_Task directions:_
Some lines in the listing may contain the word "agent". Say how many, with the number alone.

Segment Start: Records shown

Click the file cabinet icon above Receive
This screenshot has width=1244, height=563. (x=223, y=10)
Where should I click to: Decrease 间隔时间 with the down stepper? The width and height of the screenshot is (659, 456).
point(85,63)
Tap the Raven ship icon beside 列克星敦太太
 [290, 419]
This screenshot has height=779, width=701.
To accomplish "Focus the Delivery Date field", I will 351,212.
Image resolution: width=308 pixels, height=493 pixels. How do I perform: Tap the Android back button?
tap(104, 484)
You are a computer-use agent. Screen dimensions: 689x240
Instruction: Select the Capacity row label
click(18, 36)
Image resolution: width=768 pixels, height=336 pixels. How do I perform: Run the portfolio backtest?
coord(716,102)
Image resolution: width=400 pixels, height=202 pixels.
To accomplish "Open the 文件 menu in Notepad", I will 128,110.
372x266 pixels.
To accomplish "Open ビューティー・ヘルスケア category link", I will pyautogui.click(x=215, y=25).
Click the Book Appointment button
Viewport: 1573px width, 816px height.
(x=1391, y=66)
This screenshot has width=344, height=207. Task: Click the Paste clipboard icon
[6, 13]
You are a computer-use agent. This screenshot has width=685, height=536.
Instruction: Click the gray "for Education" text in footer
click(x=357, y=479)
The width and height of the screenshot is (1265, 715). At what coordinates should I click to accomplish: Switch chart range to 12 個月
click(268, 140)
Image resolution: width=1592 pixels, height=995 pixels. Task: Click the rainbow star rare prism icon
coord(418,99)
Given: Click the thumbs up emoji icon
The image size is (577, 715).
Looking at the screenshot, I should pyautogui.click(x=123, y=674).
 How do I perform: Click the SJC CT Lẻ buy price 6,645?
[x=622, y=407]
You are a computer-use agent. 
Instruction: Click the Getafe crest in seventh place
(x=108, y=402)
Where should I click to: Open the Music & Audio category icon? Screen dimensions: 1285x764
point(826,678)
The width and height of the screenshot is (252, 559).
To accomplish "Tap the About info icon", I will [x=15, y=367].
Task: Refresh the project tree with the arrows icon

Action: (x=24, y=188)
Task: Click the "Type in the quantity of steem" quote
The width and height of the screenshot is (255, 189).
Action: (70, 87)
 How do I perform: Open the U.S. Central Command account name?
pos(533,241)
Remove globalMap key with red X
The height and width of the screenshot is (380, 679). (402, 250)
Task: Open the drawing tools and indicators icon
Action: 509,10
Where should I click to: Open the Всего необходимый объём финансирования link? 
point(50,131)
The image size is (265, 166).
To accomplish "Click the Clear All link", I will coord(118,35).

Segment End: Records shown

_Written response:_
3